**Exercise**.
Line filter on the word "computer": copy each matching line from the entries.

--- Data to process ---

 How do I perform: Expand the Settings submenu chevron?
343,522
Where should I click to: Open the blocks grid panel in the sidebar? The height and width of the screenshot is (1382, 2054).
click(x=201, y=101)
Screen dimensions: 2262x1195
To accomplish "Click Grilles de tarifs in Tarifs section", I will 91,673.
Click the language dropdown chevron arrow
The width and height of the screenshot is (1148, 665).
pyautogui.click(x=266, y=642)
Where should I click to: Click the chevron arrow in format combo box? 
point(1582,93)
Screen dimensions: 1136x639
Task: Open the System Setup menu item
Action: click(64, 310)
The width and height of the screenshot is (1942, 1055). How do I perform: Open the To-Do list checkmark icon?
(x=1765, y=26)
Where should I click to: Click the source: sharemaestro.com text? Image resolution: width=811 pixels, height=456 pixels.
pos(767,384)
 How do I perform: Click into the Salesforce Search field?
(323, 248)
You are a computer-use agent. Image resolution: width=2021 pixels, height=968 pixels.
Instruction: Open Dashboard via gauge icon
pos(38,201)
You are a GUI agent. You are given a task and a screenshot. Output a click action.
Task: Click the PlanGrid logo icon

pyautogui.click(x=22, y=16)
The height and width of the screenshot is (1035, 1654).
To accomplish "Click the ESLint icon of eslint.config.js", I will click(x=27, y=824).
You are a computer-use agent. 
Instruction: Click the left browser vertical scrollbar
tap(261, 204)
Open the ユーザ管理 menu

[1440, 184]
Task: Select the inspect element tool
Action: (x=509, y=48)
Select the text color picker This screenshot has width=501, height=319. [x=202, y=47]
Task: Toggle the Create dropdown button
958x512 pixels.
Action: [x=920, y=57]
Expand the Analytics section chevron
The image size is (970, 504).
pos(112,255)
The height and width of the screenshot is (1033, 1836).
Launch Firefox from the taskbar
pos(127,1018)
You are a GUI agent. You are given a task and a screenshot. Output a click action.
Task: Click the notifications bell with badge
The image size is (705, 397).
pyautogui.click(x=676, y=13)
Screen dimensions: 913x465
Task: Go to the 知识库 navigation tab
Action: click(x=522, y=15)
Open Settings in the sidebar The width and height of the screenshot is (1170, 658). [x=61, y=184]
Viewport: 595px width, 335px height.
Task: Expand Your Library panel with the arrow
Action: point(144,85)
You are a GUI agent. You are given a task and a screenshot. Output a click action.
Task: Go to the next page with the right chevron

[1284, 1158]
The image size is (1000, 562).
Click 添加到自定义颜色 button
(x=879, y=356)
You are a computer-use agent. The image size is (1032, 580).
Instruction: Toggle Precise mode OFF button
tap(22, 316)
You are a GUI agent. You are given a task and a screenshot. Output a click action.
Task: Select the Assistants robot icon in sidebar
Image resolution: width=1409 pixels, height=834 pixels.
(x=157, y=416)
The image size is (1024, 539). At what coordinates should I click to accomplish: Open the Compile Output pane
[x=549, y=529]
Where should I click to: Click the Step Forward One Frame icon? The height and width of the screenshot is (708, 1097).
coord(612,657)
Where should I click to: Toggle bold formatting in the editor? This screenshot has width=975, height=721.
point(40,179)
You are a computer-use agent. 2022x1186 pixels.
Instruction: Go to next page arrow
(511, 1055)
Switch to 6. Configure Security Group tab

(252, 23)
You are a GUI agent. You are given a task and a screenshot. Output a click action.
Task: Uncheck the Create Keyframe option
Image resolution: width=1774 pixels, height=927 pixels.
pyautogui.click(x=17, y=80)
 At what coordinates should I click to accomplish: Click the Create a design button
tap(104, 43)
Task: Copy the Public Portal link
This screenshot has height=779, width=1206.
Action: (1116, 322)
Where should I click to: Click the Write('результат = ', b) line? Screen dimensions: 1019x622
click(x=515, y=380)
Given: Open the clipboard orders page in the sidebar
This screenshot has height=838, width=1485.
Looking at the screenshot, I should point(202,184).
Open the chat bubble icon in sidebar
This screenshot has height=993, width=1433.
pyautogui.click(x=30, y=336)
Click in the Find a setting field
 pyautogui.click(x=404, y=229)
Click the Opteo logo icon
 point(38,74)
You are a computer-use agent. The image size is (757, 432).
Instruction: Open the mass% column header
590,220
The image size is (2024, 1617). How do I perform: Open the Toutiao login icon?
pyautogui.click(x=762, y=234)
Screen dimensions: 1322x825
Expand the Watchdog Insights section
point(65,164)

---

**Answer box**.
You are a computer-use agent. Image resolution: width=2021 pixels, height=968 pixels.
You are a computer-use agent. 
You are a computer-use agent. The image size is (1032, 580).
You are a computer-use agent. 2022x1186 pixels.
You are a computer-use agent. The image size is (757, 432).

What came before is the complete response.